Entendimento suprapartidário
Escancarou-se mais ainda o nosso buraco, quinta-feira (25/6), na Câmara do Deputados, quando um advogado a serviço da bandidagem disse aos representantes do povo o que o povo pensa deles: são um bando de malandros. Errou no adjetivo, malandro é preguiçoso, a Câmara está hoje empenhadíssima na defesa da impunidade a ponto de ser designada abertamente como CNI, Central Nacional de Ilicitudes.
Algemar o meliante com canudo de bacharel e deixar os parlamentares sanguessugas sem investigação, fingir momentânea altivez enquanto a Mesa Diretora prossegue, impávida, na desmoralização da Casa, só serviu para ampliar o gigantesco buraco no qual estamos sendo enfiados.
Com um Legislativo avacalhado pela trinca Sarney-Renan-Aldo interdita-se a principal via para um pacto político contra o crime organizado – e fica mais distante a idéia de uma coalizão nacional contra o narcoterrorismo como aconteceu na fragmentada Itália quando resolveu enfrentar a Máfia.
Parlamentares honrados e capazes de colocar suas preocupações cívicas acima do oportunismo pré-eleitoral perderam o único fórum onde poderia germinar o clima para uma trégua e o entendimento suprapartidário em torno das emergências geradas em 14-15 de maio.
Dinâmica trágica
Como alarme alternativo só restou a imprensa, mas seu potencial convocatório ficou muito prejudicado pelo efeito-cascata dos ataques e das represálias e, forçoso reconhecer, pelo oba-oba deletério da Copa do Mundo. O país está perdido no atoleiro e não percebeu.
O chefe da nação transferiu-se cedo demais para os palanques e os outros elder statesmen, estadistas seniores, obrigaram-se a segui-lo nas mesquinhas lides impostas pelo cotidiano.

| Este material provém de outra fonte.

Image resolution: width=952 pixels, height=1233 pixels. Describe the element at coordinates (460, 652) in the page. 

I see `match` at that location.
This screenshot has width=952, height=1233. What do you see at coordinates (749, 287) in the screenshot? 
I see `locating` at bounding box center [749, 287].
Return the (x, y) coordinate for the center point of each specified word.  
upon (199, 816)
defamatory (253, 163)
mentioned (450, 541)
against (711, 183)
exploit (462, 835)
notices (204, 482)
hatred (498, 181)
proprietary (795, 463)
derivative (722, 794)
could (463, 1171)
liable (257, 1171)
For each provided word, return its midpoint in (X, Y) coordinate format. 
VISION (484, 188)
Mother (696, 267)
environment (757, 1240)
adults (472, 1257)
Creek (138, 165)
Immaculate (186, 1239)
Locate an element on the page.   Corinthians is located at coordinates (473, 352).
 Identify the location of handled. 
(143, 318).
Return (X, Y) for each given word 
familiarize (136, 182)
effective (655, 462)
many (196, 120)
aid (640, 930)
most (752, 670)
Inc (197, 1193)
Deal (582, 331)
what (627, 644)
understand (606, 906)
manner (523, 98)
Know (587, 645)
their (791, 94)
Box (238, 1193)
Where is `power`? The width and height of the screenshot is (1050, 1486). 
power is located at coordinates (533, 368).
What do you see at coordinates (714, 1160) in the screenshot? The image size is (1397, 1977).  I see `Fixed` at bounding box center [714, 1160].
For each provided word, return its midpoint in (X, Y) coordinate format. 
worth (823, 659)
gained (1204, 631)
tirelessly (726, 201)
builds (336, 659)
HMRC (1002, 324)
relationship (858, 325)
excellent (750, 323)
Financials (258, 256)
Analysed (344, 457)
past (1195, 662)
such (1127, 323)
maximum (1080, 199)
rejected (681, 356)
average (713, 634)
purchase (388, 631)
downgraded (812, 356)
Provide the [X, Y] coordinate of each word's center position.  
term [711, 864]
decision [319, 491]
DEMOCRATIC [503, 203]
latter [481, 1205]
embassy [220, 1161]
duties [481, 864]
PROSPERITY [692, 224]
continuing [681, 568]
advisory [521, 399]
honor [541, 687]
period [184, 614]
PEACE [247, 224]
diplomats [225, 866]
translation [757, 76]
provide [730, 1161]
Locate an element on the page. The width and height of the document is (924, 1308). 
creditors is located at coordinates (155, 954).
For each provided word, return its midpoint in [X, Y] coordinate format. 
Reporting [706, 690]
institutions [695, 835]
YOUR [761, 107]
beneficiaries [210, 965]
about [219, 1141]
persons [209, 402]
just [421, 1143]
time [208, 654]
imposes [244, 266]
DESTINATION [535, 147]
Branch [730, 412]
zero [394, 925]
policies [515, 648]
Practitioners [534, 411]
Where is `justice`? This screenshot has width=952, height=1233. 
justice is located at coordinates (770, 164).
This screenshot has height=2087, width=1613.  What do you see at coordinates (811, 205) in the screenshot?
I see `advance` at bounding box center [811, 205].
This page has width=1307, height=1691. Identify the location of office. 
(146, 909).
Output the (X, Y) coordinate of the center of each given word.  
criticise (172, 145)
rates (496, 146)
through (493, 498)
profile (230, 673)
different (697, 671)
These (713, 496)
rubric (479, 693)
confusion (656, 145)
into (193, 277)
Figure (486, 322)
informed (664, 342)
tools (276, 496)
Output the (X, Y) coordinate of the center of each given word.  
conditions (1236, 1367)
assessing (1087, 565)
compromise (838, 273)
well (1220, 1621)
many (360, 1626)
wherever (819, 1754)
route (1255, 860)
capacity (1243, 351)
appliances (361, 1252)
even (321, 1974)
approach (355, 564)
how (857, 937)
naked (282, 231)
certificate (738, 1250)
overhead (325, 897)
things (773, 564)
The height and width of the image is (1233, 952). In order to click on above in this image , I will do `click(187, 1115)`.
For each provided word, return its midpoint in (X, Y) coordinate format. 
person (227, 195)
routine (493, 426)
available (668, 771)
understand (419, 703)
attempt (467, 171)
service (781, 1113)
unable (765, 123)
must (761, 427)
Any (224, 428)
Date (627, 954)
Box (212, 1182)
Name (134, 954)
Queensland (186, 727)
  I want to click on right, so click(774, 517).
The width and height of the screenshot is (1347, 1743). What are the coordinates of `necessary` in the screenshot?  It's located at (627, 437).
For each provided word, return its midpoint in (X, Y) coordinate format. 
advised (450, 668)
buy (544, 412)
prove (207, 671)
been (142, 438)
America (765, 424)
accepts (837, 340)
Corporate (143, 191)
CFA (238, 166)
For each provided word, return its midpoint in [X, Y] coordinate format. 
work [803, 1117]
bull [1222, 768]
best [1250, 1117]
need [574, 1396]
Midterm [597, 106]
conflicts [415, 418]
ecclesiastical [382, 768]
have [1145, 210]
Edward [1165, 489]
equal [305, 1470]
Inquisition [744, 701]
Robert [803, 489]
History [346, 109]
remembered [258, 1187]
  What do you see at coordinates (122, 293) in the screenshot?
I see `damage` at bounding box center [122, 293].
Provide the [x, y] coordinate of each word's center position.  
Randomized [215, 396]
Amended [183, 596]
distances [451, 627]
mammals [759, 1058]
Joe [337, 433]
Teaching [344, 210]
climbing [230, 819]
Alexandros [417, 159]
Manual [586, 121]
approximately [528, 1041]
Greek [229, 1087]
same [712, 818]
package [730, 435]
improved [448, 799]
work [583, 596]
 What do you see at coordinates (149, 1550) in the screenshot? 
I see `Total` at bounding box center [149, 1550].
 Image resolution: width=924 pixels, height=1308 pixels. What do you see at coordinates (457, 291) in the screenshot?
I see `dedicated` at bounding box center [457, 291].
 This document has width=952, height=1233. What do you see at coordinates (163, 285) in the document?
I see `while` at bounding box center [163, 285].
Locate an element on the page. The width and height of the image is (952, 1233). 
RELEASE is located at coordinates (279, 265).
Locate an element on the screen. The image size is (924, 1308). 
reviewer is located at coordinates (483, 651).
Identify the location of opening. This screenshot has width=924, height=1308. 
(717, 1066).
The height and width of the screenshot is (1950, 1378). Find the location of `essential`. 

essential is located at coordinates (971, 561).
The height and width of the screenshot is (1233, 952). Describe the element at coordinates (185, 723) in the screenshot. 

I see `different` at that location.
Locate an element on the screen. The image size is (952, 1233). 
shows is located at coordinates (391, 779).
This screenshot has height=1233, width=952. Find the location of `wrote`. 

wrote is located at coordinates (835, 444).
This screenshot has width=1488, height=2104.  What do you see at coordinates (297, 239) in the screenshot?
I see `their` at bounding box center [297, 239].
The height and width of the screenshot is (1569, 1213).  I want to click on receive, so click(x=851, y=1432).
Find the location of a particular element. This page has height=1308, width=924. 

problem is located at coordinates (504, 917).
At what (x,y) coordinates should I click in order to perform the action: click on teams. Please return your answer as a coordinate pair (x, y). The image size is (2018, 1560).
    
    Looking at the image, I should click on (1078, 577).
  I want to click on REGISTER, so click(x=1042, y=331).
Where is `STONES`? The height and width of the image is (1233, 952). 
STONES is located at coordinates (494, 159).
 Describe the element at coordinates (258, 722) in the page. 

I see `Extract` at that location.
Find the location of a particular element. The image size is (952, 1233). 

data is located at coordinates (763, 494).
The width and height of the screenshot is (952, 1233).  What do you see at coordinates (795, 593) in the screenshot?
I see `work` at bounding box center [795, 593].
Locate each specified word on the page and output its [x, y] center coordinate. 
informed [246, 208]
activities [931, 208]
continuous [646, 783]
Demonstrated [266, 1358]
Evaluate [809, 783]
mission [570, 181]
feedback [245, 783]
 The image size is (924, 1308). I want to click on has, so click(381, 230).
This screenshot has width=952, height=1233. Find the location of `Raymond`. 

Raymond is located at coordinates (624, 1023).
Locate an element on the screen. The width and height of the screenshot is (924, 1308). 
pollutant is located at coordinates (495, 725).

Nos tempos bíblicos, os profetas encarregavam-se das advertências e premonições, às vezes pagavam por isso, ridicularizados pela patuléia ou perseguidos pelos poderosos. Neste nosso infeliz universo comandado por resultados já não há lugar para radares afinados para perceber impasses e rupturas.
Marcola, o bandido-mor, sem querer, mostrou que eleições não são as únicas oportunidades de mudança. Até agora, não apareceu quem soubesse decodificar esta mensagem. Mais fácil optar pela rotina e por esta trágica dinâmica da omissão, inércia disfarçada, ação fingida. Inação.